The president of the Federal Reserve Bank of Kansas City said Monday that keeping interest rates too low for too long would not be in the best long-term interest of the economy.
Thomas Hoenig, who's been the bank's president for 20 years, has been a critic of the Federal Reserve maintaining interest rates at record lows, saying that doing so could lead to inflation or create speculative bubbles.
He opened a speech at Oklahoma City University by making his stance clear.
"I am not at all in favor of high interest rates," he told an audience of economists, professors, students and business executives. "I am in favor of non-zero interest rates. There is a big difference."

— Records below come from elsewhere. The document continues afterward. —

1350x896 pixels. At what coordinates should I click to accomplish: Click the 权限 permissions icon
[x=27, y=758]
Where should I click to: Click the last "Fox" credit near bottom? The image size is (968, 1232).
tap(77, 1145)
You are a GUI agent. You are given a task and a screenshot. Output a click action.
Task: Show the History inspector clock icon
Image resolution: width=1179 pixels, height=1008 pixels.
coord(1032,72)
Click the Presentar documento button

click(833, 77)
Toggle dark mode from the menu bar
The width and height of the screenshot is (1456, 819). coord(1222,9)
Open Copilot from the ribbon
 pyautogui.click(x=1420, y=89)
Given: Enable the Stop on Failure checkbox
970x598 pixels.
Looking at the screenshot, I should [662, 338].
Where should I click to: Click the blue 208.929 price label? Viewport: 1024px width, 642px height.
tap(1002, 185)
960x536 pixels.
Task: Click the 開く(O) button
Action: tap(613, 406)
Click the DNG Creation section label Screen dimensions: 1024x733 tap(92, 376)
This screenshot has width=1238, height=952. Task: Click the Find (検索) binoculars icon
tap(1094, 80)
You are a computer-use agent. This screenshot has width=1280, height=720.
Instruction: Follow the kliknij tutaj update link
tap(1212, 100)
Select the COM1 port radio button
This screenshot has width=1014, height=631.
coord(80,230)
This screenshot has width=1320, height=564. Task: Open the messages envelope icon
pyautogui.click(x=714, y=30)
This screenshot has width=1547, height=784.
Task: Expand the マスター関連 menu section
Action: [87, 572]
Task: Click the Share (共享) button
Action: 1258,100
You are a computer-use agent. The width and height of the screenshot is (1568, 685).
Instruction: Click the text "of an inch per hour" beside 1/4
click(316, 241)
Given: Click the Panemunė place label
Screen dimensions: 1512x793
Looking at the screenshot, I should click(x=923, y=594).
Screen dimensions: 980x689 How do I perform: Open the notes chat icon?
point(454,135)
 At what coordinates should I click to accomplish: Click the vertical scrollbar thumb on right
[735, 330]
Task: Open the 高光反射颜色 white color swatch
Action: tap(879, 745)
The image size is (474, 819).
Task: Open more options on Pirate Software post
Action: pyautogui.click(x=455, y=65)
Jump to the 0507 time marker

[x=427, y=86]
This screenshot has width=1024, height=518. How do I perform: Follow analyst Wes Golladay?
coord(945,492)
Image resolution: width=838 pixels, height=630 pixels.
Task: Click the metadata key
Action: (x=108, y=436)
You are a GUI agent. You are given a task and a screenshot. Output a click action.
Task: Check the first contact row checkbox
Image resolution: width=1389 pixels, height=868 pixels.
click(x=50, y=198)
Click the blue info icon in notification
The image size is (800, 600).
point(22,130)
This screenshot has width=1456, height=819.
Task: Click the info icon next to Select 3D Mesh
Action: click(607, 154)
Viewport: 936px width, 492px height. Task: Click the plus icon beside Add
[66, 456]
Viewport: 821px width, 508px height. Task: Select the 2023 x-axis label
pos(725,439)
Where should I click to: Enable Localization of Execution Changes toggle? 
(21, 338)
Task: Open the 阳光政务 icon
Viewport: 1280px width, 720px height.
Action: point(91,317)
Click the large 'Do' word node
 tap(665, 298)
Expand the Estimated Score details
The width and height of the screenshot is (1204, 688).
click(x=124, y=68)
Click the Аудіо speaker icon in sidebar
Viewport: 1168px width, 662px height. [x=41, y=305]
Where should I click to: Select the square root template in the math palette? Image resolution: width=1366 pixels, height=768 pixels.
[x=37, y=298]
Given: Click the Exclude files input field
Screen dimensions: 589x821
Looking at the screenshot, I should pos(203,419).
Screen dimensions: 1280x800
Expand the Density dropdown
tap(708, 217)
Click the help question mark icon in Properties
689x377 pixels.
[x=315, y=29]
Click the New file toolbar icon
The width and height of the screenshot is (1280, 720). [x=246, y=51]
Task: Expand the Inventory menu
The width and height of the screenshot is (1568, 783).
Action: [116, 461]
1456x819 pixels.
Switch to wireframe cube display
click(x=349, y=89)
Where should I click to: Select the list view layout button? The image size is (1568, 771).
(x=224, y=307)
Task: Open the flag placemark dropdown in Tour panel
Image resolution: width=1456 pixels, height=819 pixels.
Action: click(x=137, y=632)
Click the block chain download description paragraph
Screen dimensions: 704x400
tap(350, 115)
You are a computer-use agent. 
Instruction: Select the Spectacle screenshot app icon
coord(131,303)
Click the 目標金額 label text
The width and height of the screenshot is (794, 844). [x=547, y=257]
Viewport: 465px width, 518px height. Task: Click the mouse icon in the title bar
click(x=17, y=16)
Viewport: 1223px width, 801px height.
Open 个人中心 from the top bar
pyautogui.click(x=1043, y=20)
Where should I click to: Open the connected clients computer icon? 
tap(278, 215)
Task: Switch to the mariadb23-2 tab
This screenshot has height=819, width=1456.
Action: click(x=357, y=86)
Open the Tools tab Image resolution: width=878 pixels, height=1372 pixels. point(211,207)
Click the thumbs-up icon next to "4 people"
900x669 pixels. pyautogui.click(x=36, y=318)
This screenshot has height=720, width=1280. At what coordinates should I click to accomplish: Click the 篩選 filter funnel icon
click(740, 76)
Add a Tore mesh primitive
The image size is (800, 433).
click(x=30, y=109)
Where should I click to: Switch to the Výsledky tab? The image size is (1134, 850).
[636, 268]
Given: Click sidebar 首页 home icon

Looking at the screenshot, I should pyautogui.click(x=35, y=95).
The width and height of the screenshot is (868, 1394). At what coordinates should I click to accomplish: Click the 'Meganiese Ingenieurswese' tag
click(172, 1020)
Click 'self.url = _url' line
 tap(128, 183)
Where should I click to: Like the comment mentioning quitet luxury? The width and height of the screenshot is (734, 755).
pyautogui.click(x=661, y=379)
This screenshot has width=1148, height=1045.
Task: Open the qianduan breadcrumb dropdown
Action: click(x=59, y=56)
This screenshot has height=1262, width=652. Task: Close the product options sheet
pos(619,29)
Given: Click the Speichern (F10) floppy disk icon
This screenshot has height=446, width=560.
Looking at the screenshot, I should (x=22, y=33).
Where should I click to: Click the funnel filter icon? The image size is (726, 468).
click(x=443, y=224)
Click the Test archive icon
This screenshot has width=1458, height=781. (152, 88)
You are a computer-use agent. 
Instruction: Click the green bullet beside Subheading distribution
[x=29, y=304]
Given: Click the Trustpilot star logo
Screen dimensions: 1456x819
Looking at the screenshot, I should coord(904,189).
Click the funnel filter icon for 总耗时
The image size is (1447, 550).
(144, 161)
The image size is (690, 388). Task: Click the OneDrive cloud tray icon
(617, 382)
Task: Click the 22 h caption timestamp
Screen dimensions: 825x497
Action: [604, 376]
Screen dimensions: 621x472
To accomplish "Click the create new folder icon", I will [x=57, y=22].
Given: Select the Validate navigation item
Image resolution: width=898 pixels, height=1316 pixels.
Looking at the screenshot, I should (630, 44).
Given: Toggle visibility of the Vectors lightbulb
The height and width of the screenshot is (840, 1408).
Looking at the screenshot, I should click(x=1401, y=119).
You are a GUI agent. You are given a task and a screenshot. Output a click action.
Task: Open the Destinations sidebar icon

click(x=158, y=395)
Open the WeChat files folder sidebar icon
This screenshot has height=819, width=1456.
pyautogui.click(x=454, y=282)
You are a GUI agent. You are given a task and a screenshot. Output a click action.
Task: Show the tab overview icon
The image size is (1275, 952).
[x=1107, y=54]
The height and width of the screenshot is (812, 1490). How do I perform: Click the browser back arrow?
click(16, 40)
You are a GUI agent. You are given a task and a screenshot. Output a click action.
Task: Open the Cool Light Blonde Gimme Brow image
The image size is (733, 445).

He said that zero interest rates do not make good business sense and will make it harder to recover from the recession in the long term. His comments echoed those he has made in recent months, both during Federal Reserve meetings and in speeches. Hoenig serves on the Federal Open Market Committee, which sets interest rates.
The reduction of interest rates to 1 percent during the summer of 2003 led to several quarters of good growth, he said, but "the outcome of that boom was a real robust crash." Hoenig said that in hindsight, interest rates should not have been as low as they were for as long as they were.
"We all would have been better off for it," he said.
He didn't address the level at which he believes interest rates should be, saying "that is an area for the Treasury."
Hoenig said the recession could have created "some structural unemployment" in the U.S. but he declined to say how much, only that it was between 4.5 percent and 9.6 percent, the nation's current unemployment rate.
"There is room for the unemployment rate to come down in this country and I very much want it to," he said. "But I want it to come down in a lasting fashion."
Hoenig spoke at OCU at the behest of Steve Agee, an economics professor at the university and the chairman of the Oklahoma City Branch of the Federal Reserve Bank of Kansas City.
Agee and other economists have said Oklahoma didn't feel the brunt of the recession as much as other states, in part because of conservative banking and business attitudes developed after the oil bust of the 1980s, which devastated Oklahoma's economy.
"I think that's what President Hoenig is trying to convey," Agee said. "You need moderation in anything."
The 10th Federal Reserve District, based in Kansas City, Mo., covers Kansas, Nebraska, Oklahoma, Wyoming, Colorado, northern New Mexico and western Missouri.